→ EXERCISE INPUT:
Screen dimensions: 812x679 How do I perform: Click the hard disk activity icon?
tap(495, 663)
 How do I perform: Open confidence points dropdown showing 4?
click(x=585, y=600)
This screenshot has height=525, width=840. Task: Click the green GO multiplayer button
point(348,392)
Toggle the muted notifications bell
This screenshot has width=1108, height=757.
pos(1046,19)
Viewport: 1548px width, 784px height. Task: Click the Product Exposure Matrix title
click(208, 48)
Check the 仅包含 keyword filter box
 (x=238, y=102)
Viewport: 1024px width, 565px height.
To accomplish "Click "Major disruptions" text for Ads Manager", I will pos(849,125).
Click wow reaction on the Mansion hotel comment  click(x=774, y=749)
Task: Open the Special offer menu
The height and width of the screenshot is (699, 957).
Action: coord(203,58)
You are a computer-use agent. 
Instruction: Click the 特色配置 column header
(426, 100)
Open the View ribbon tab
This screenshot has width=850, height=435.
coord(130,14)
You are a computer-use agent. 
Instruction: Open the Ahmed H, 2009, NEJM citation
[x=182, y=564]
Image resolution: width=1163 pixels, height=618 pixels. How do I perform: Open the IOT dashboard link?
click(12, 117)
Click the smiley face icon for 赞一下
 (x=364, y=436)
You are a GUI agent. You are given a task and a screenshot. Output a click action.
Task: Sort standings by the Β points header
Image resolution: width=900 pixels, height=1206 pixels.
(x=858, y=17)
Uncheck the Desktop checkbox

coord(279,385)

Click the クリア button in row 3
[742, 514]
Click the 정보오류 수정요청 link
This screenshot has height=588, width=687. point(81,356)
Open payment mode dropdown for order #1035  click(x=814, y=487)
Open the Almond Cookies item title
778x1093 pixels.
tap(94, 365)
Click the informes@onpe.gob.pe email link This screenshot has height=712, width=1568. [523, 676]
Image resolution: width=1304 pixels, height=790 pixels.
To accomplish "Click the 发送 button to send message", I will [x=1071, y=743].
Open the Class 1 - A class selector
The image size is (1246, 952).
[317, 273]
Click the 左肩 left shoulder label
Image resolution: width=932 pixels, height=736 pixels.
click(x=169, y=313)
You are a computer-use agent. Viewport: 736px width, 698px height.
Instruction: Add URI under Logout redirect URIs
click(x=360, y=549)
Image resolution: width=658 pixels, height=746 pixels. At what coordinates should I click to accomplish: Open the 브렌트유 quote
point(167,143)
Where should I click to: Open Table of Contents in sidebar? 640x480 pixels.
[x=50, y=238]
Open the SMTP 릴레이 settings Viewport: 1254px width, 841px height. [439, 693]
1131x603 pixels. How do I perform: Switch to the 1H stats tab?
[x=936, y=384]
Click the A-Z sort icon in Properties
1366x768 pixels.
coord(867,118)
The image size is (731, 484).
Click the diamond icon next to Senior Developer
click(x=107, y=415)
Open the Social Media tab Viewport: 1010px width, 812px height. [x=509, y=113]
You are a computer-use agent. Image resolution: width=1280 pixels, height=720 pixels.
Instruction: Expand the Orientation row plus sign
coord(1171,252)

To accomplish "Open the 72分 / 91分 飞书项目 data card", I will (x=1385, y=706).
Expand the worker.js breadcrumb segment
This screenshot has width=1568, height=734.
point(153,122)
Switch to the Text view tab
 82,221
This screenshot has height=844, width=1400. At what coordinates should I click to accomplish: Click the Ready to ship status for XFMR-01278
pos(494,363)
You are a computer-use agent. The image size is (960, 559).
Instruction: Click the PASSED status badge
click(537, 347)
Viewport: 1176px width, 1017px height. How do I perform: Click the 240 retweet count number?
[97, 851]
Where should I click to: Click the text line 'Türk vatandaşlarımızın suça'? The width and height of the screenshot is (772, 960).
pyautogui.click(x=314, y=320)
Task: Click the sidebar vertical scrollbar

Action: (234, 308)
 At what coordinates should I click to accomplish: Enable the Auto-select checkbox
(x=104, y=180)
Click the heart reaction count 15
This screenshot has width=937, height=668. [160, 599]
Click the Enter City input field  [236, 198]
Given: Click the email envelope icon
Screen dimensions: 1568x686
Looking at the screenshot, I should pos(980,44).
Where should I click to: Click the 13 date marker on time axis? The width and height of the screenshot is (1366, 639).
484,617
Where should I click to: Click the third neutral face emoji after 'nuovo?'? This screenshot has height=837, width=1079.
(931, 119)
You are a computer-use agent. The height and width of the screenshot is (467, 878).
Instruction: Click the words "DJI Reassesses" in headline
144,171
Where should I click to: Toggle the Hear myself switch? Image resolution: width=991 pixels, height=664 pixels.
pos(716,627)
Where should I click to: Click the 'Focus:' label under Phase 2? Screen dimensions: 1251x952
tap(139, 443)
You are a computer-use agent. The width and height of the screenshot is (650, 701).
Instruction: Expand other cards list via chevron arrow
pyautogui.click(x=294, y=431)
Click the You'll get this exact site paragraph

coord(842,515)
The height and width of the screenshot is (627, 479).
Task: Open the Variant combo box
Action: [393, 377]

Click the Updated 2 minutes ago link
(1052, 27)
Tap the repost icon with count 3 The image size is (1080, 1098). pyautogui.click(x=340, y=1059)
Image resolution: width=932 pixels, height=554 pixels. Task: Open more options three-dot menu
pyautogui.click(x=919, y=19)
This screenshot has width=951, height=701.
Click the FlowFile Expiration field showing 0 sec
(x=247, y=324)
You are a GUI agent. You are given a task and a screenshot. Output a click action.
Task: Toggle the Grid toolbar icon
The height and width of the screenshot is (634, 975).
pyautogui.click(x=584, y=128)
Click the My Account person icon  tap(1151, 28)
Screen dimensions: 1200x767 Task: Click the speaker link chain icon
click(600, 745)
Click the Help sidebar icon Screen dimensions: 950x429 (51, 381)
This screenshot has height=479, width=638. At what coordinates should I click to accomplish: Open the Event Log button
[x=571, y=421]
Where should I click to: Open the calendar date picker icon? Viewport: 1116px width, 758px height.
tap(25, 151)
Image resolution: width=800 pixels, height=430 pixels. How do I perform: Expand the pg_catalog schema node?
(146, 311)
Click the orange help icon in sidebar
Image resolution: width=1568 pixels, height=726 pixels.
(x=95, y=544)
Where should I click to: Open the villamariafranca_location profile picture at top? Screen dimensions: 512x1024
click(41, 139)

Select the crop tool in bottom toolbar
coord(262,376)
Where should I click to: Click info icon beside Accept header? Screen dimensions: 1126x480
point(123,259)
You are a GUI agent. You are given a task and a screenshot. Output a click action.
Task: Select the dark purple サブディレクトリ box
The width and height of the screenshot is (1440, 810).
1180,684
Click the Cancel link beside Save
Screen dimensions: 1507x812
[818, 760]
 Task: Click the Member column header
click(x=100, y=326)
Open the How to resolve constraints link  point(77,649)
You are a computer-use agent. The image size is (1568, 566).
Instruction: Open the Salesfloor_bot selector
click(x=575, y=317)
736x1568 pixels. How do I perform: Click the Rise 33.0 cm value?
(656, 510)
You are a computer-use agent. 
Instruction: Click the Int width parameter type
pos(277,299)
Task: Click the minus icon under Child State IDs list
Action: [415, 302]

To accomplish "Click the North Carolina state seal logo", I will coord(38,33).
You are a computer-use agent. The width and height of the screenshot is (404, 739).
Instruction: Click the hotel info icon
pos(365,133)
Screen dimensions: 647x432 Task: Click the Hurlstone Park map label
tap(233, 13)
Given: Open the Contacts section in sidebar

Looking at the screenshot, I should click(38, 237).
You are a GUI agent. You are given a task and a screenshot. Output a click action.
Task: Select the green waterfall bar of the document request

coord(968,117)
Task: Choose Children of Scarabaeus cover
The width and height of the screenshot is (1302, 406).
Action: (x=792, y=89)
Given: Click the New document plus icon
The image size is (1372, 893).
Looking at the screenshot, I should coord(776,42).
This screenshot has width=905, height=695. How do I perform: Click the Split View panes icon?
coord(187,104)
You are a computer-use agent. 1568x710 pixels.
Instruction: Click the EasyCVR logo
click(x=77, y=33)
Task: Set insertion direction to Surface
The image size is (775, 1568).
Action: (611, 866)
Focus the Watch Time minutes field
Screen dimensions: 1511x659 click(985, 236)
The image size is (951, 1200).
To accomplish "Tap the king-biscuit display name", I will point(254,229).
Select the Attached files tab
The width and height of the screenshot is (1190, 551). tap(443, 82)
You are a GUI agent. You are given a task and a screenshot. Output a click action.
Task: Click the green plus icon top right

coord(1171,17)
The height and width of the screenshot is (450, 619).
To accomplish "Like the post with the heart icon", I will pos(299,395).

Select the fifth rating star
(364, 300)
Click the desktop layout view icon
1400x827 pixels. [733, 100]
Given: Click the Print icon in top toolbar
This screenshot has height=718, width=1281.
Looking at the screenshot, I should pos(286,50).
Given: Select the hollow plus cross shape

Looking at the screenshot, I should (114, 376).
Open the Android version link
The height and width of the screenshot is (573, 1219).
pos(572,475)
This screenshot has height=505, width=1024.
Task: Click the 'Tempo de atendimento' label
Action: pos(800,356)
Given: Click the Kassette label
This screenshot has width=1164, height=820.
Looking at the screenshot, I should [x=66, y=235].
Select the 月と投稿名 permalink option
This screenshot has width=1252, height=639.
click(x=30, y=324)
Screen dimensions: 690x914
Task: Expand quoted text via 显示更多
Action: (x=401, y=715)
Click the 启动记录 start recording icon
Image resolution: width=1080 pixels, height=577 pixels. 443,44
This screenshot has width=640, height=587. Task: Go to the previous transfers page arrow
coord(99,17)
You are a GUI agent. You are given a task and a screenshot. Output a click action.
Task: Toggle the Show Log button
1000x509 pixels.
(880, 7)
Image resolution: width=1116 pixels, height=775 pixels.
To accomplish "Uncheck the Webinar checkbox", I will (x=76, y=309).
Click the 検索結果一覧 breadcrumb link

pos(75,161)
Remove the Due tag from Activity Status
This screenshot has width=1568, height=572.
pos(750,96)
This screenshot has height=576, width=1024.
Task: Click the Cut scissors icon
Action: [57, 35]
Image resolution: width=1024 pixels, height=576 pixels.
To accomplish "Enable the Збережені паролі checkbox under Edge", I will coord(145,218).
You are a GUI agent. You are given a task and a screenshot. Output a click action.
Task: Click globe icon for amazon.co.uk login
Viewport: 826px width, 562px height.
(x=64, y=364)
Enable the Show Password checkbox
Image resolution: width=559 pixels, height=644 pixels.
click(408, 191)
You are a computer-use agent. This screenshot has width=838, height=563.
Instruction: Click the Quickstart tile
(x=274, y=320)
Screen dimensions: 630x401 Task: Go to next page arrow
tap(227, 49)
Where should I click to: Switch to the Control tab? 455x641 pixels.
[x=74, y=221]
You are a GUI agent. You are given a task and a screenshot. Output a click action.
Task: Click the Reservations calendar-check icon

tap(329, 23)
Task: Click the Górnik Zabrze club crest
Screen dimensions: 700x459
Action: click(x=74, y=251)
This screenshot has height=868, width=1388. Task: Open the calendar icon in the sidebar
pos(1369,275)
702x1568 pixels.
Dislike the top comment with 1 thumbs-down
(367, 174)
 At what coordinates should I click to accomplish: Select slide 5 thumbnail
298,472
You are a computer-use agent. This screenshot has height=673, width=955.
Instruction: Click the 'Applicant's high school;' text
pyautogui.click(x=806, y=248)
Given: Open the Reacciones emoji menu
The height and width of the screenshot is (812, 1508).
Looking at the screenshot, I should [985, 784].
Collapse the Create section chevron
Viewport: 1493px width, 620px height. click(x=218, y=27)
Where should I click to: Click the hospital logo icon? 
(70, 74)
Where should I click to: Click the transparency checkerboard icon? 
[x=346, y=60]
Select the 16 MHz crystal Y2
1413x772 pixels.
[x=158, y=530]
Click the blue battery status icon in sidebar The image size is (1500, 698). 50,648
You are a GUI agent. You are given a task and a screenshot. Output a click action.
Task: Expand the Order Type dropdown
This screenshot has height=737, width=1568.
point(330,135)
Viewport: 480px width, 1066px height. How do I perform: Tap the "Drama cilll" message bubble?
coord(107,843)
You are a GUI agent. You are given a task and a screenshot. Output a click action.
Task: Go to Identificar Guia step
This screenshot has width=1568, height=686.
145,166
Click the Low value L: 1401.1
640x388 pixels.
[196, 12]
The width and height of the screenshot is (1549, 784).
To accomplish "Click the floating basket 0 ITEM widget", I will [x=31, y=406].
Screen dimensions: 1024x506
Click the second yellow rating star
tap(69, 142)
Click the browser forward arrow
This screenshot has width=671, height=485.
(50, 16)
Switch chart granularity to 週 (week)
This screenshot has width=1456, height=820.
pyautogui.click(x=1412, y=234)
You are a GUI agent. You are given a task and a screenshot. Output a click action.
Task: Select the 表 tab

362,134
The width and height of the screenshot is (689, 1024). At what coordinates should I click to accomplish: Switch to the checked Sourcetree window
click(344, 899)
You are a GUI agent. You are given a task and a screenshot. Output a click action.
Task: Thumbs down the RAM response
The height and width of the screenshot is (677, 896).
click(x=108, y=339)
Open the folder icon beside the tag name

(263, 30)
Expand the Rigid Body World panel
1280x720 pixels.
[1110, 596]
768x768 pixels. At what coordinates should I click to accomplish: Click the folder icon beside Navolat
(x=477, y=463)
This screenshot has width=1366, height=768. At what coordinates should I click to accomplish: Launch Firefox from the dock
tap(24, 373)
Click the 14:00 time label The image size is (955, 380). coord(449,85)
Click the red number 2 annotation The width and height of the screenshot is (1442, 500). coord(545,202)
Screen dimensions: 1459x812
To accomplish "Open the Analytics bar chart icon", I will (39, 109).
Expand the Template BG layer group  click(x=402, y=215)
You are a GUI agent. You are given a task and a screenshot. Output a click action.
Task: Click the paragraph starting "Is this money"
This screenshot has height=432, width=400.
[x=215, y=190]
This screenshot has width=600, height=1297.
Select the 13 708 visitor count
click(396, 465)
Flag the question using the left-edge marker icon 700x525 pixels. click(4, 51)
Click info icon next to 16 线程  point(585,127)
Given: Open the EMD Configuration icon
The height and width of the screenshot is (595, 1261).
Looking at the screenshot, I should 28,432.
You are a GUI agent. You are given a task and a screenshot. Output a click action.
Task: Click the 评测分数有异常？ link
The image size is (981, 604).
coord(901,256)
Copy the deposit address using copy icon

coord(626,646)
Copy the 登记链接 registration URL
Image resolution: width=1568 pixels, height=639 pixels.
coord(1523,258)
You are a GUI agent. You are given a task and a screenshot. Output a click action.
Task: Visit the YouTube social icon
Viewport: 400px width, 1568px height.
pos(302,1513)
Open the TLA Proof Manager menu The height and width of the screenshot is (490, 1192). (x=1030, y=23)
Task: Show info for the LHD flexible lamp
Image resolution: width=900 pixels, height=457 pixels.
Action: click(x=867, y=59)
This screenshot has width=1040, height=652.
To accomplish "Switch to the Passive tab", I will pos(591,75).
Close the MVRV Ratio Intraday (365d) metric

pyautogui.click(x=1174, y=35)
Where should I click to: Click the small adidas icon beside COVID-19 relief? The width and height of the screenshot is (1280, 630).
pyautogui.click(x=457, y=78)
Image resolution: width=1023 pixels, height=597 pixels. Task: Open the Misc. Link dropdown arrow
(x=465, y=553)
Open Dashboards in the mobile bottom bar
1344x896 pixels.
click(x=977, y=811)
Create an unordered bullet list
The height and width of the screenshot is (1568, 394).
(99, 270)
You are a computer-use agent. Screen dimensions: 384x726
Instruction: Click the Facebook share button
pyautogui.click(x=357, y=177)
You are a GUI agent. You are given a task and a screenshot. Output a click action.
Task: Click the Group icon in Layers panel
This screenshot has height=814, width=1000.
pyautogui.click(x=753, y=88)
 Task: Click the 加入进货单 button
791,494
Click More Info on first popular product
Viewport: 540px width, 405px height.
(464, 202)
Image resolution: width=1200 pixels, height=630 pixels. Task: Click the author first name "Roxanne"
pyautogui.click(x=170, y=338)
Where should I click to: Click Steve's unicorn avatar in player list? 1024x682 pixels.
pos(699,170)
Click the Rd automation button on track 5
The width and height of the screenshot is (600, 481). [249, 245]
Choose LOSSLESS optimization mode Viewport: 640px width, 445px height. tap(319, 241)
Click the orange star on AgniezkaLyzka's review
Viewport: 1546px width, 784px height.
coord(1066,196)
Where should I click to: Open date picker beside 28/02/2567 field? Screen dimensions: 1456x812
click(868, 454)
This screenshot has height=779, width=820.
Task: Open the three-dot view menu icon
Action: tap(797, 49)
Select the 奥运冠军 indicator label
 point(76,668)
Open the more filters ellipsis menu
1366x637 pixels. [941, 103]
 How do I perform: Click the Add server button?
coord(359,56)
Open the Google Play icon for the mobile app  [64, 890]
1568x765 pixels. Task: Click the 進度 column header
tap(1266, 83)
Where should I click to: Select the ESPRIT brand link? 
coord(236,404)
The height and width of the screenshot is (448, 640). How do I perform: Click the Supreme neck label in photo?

→ WORK ORDER:
Note every line of the entries in which "mobile" appears, and copy it down.

→ REPLY TO THE EXERCISE:
Open Dashboards in the mobile bottom bar
Open the Google Play icon for the mobile app  [64, 890]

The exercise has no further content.